Another Reflection on the Divine Uses of the Law

By Caleb Keith

It seems like nobody can stop talking about the three uses of the Law, which is often a blurry distinction. The systematic distinctions of the Law help the Christian work through the various ways the law functions in Scripture. Melanchthon introduces the third use of the Law for the first time in the 1535 Loci Communes under the title De usu legit divine. Our own Dr. Keith has translated that section of the Loci and has made it available to read at 1517 Legacy project. Interestingly, Lutherans tend to omit the word “divine” when talking about the uses of the Law. While this removal is most likely for the practicality of speaking, I believe this can lead to preachers who preach the Law in a manner that serves one particular use over another. This method of thought allows pastors to assume the role of a user of the Law, rather than God being the one who uses the Law through their preaching.

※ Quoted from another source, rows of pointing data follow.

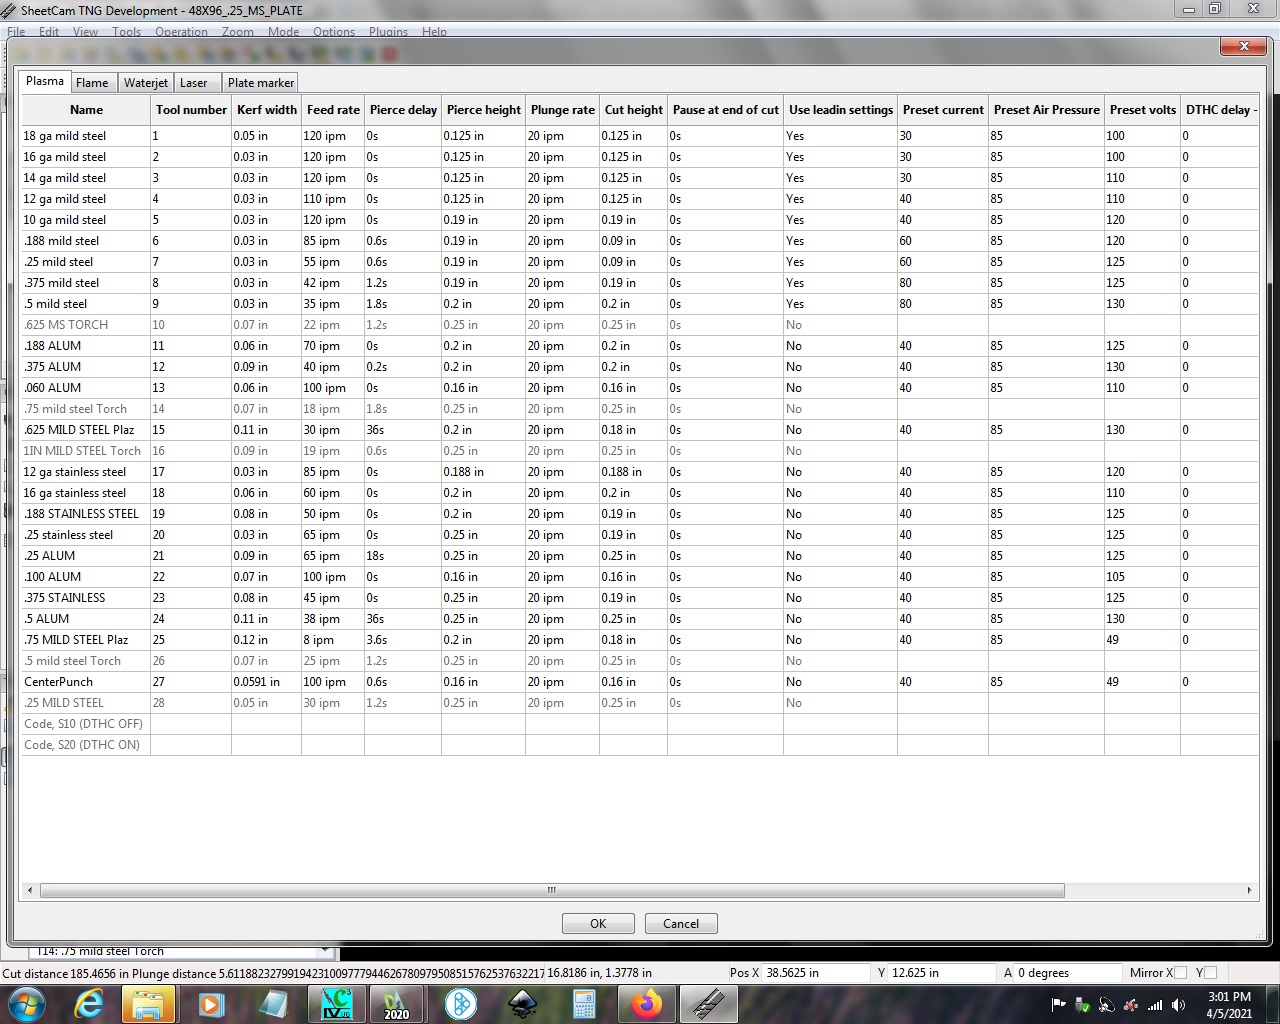Open Windows Explorer folder icon in taskbar
The image size is (1280, 1024).
148,1004
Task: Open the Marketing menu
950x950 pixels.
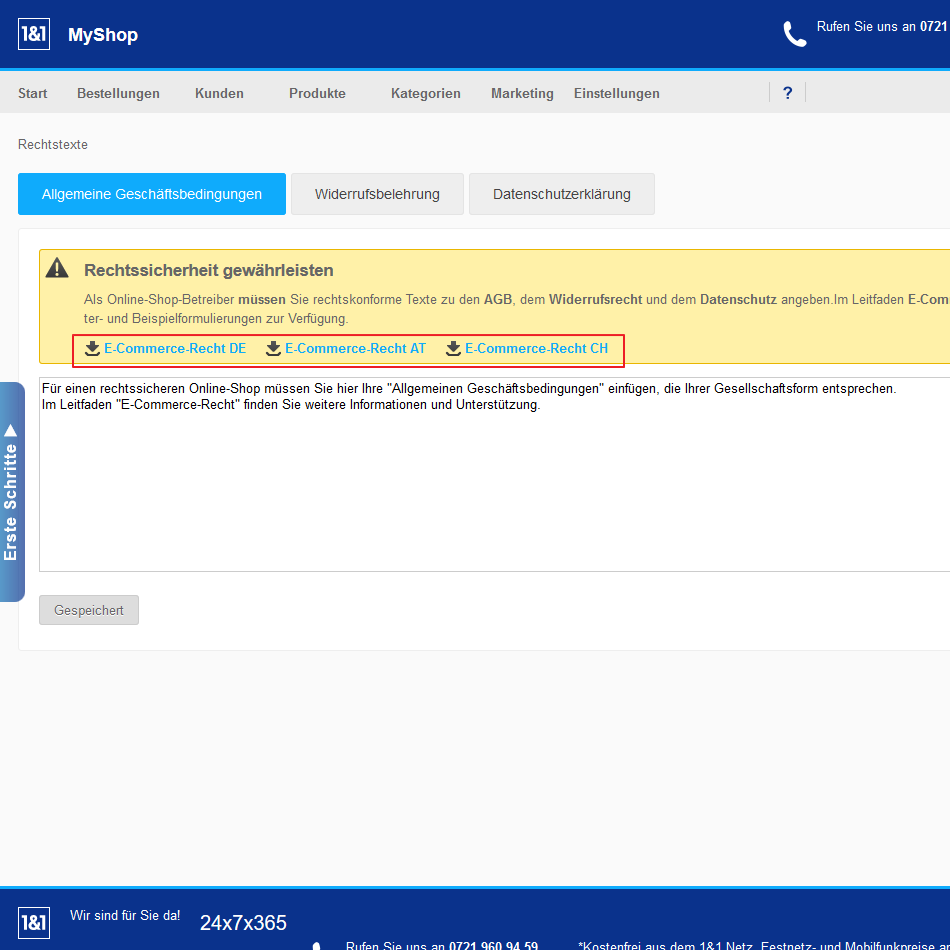Action: [522, 93]

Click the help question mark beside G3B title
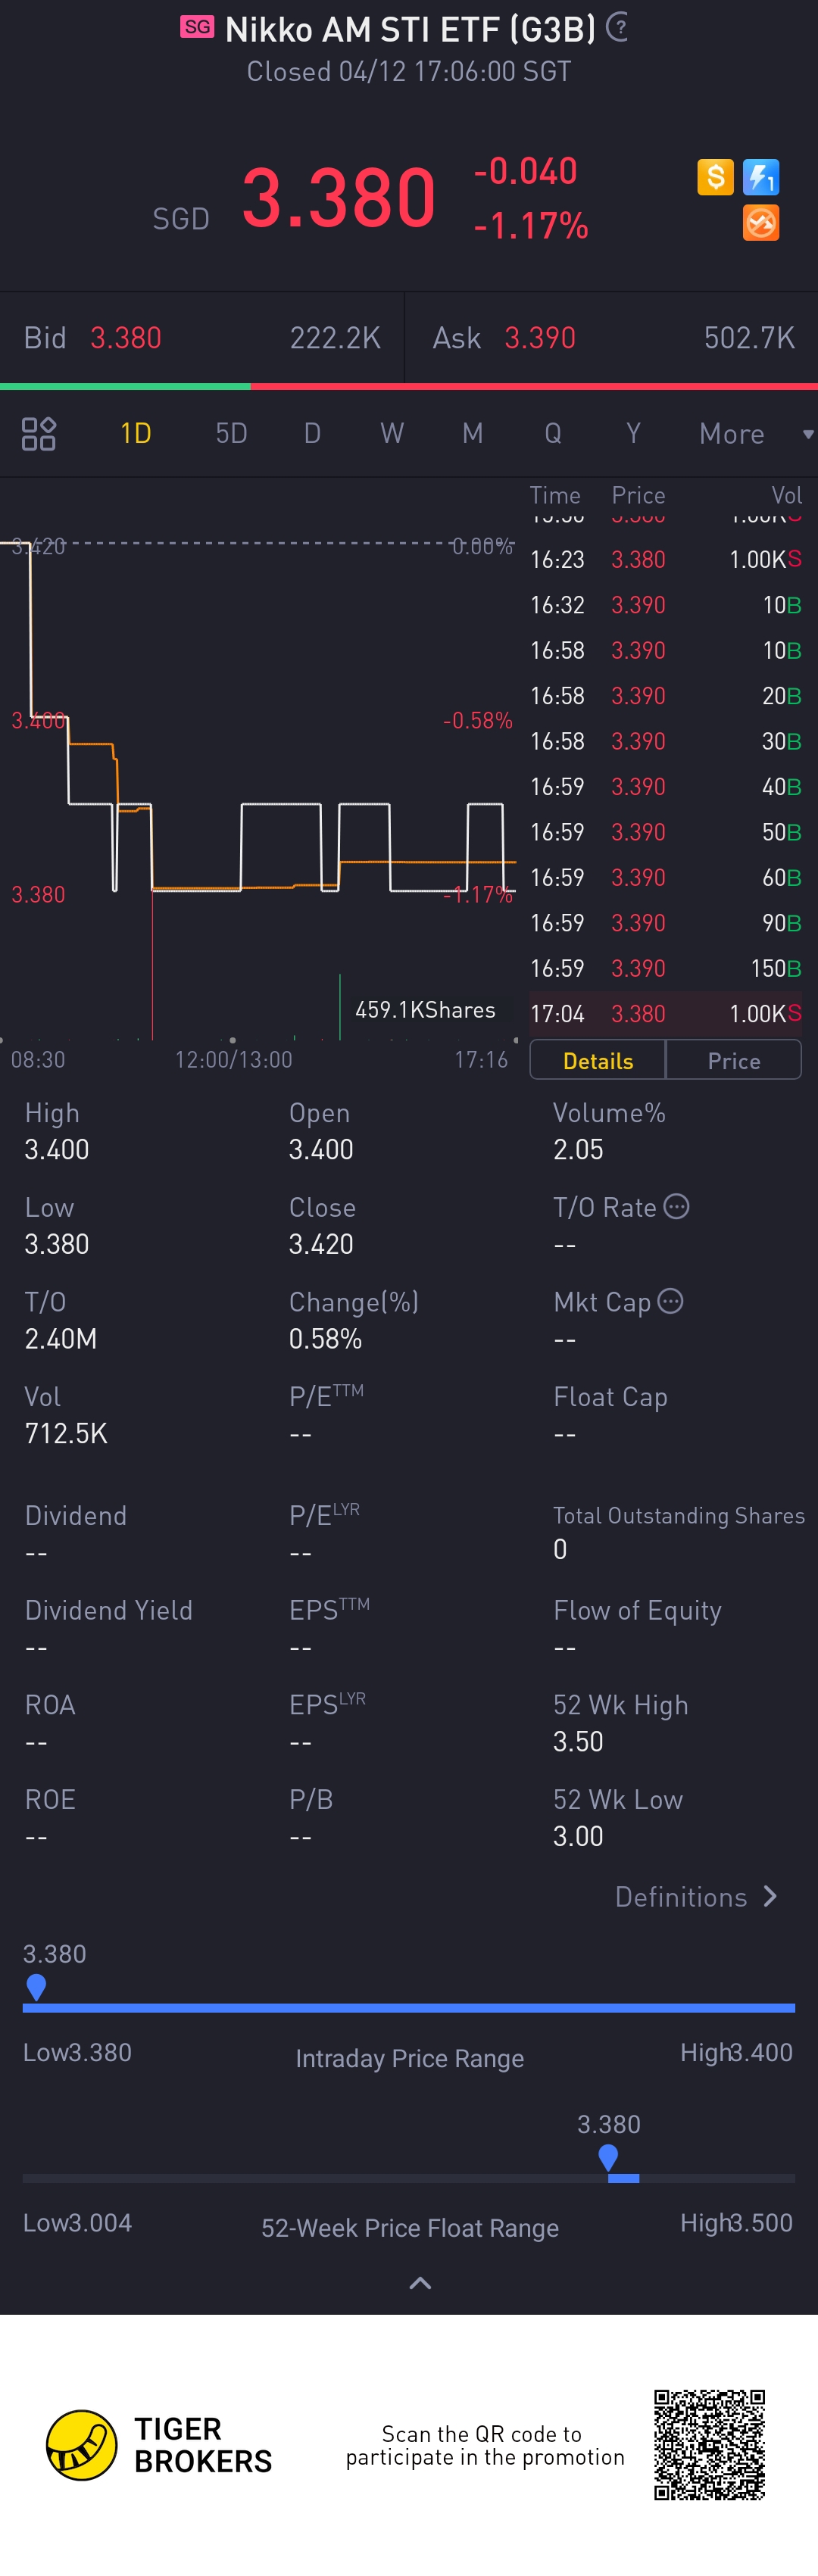point(618,27)

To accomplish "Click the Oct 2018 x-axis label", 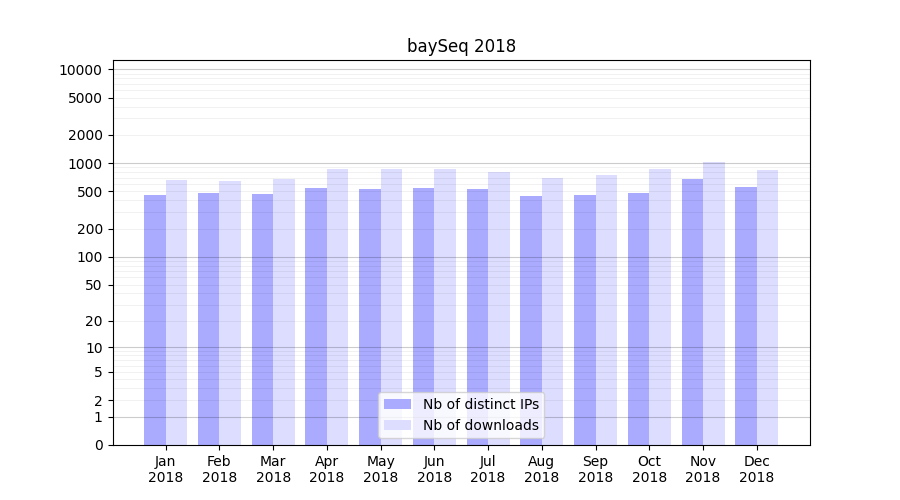I will pyautogui.click(x=649, y=469).
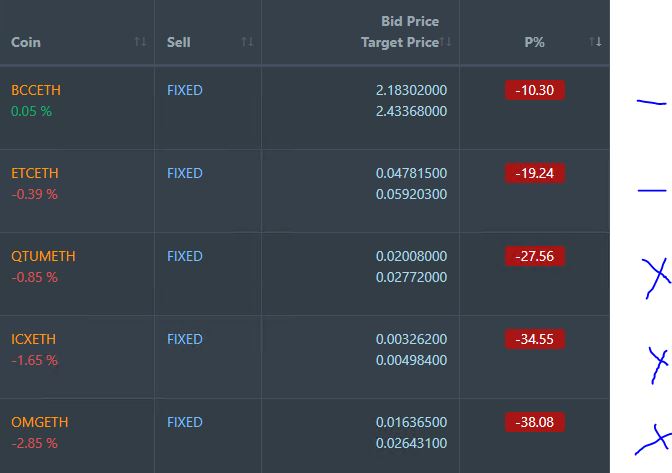
Task: Click the -38.08 profit badge
Action: click(535, 422)
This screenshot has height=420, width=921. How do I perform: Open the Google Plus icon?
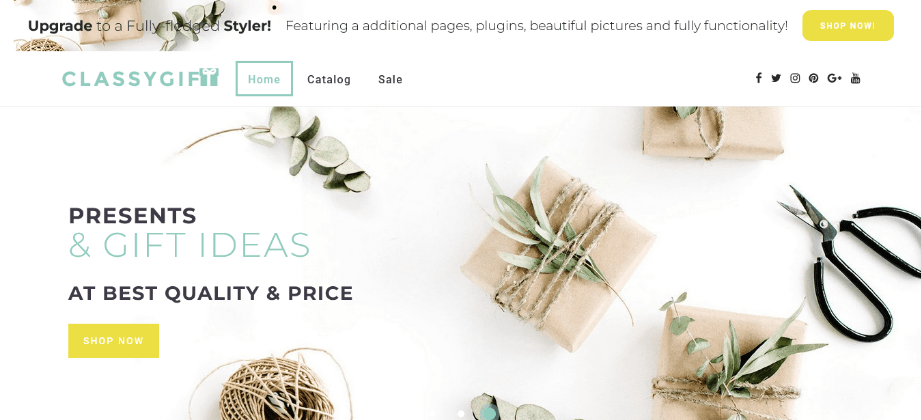click(835, 78)
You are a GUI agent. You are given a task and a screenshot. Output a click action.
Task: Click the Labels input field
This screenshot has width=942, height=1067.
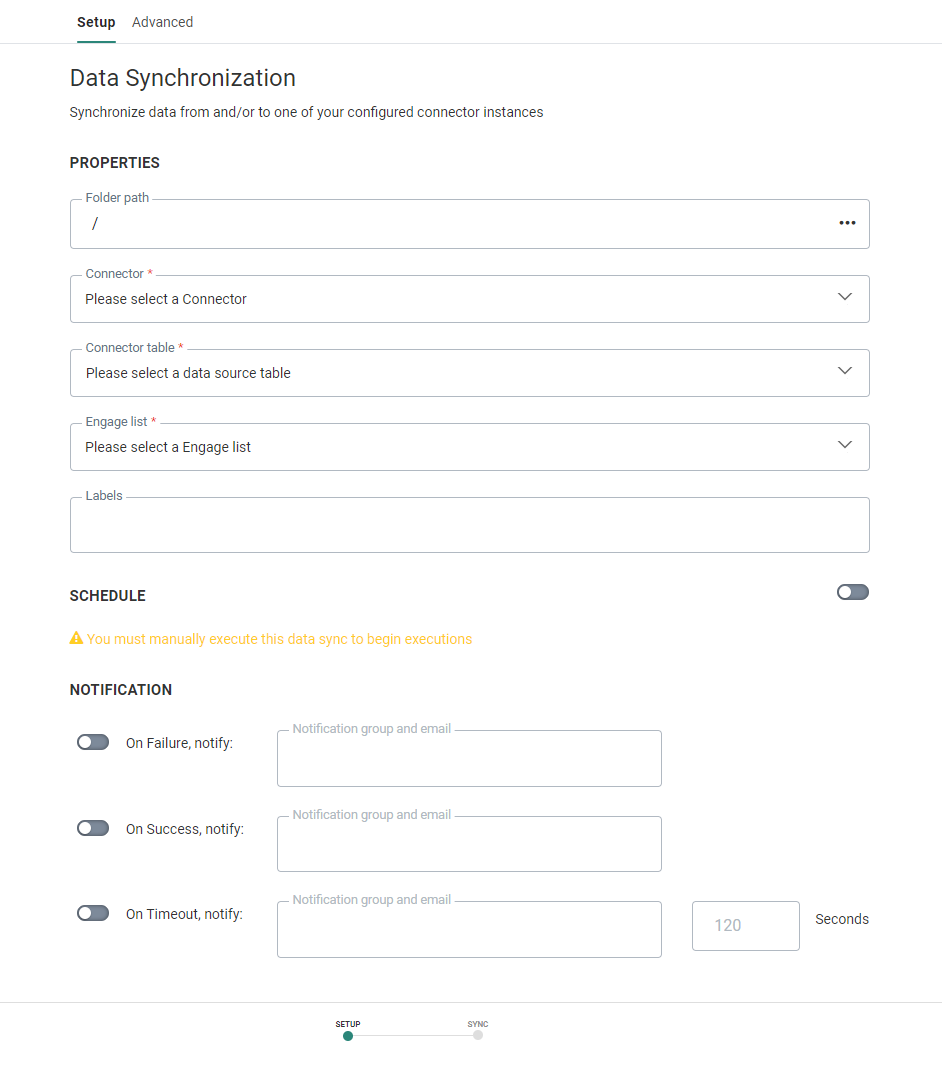469,526
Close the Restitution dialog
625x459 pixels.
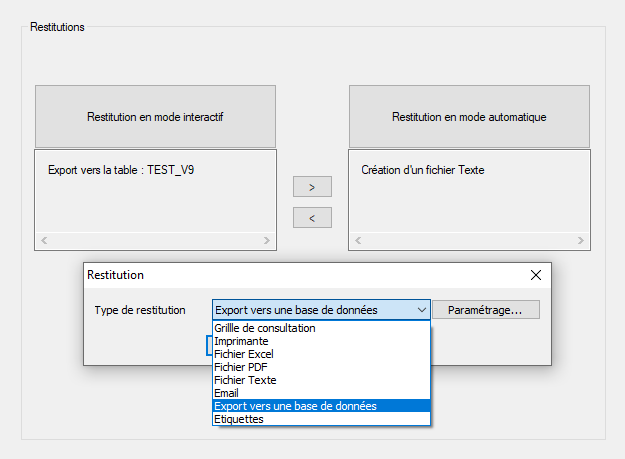pos(535,275)
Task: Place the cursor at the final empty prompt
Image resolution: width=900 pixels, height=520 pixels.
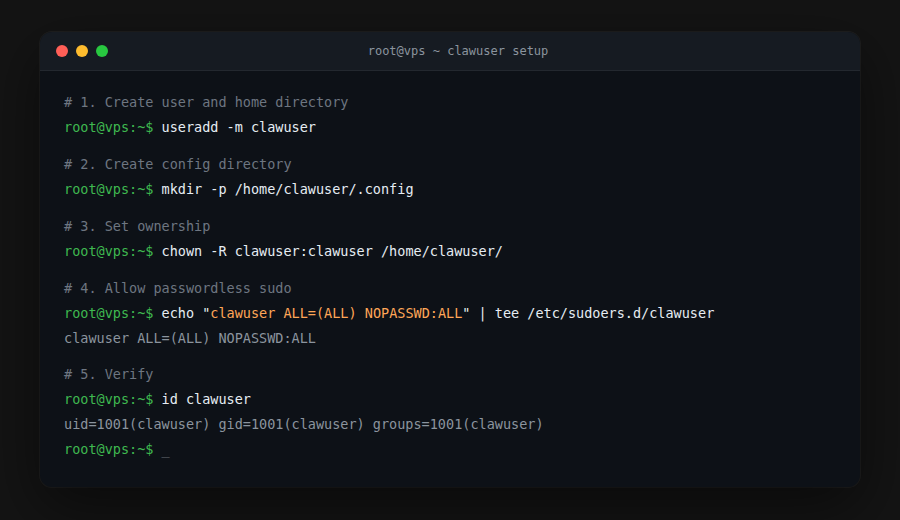Action: (165, 450)
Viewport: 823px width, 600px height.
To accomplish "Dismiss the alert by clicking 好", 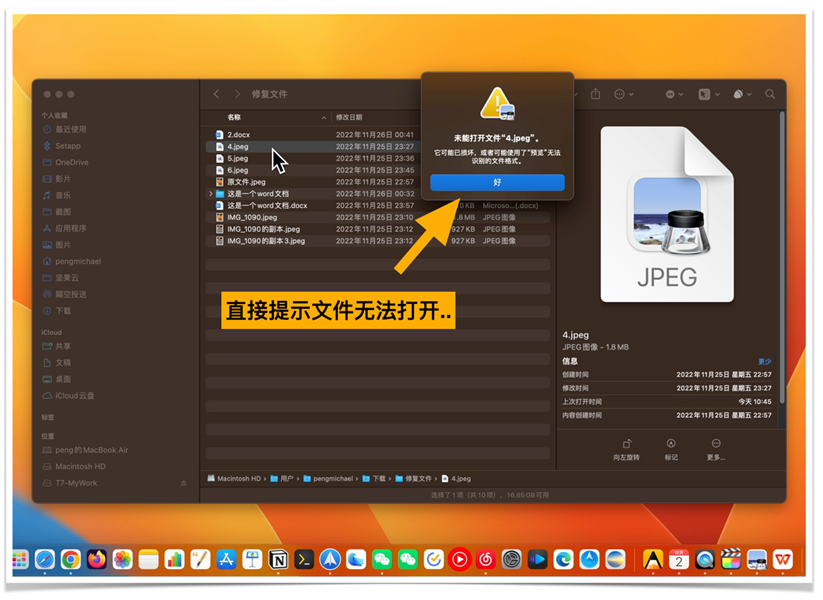I will pos(497,183).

Scripture does not cleanly divide the Law into uses. Instead, it is approached as the universal and timeless Law of God. Yet as seen in Paul, that Law has specific effects on different individuals, and some universal effects that touch all people, even those who have not heard the Law directly (Romans 2). This allows Paul to preach toward specific issues plaguing various churches without dividing the Law, but rather letting it have multiple effects on many people. I would suggest that the term “effects of the Law” is a better description than “uses of the Law.” Such an explanation maintains God as the wielder of the Law rather than man. The term “effects” removes the hard lines produced by the word “uses” and acknowledges that the Law restricts, accuses, and guides all people, and that those effects have a different reality for those in Christ than those outside of Christ.


My intention here is not to reject the third use of the Law or FC VI. I truly believe that the Law does serve as a guide in and for the Christian life. Instead, my intention is simply to bring attention to the language Christians use in describing God’s Law. We must not forget that the term “use” is not inspired or holy, but is a systematic construction that helps the Christian understand Scripture. The Law functions in all of its uses whenever it is faithfully preached regardless of our ability to properly divide and distinguish those uses at a particular time. Instead of focusing on our division of Law, we ought to focus our energy of the distinction between Law and Gospel. Every use of the Law is death to the sinner apart from Christ. May God guide our hearts and minds to the forgiveness from the Law that we have in Jesus Christ our Lord.